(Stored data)
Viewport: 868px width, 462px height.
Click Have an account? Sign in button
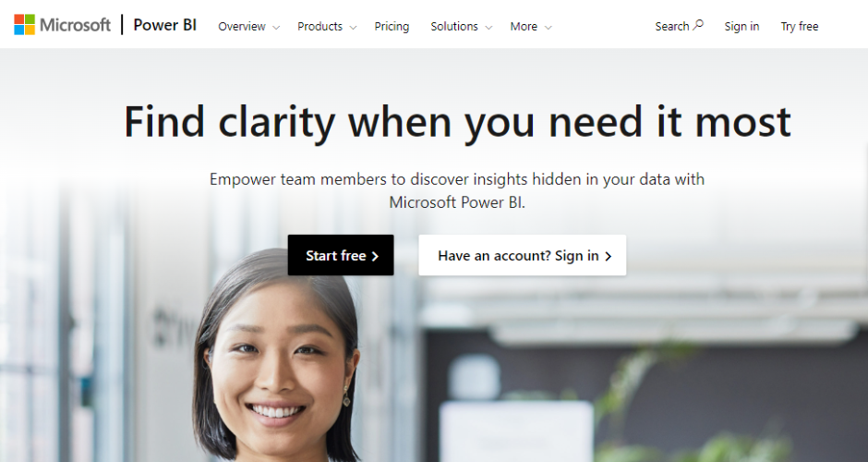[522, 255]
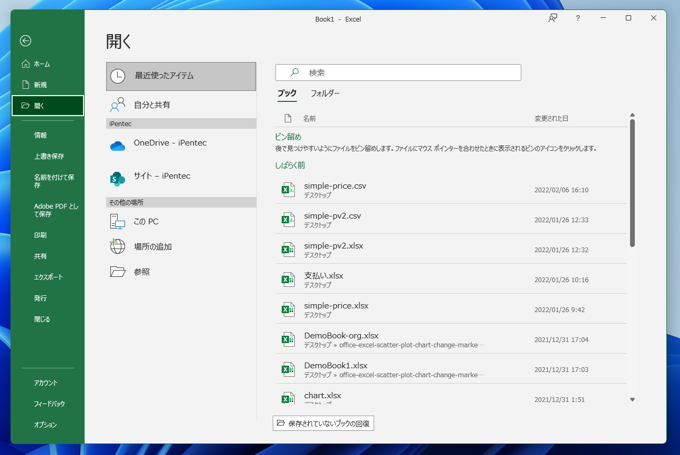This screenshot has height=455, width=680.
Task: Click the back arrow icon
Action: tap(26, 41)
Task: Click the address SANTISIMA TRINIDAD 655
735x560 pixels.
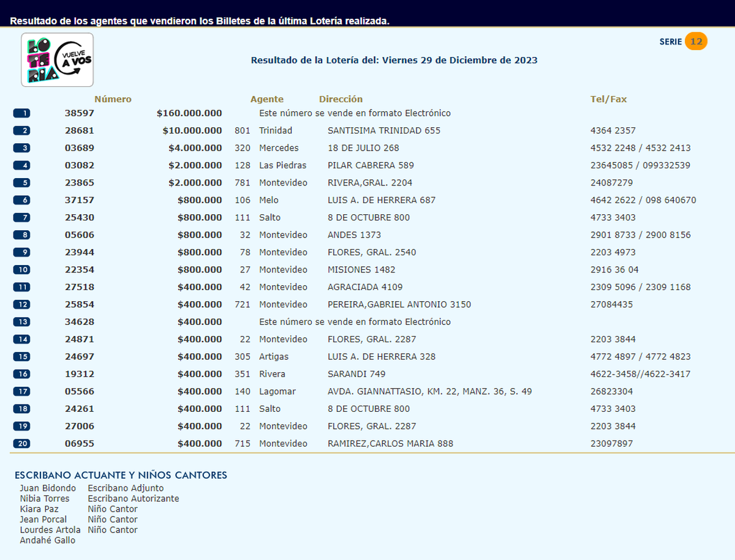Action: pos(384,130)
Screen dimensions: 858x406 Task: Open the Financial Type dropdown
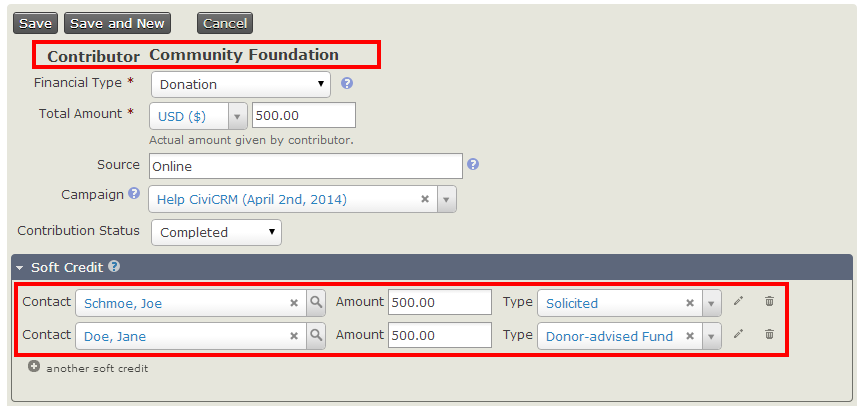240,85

_Activity_: Restate word for word every line from the top of the entries above to the line with "Task: Click the address", inclusive, and skip any pictures.

_Task solution_:
Viewport: 868px width, 462px height.
Click Have an account? Sign in button
[522, 255]
This screenshot has height=455, width=680.
Task: Click the back arrow icon
Action: tap(26, 41)
Task: Click the address SANTISIMA TRINIDAD 655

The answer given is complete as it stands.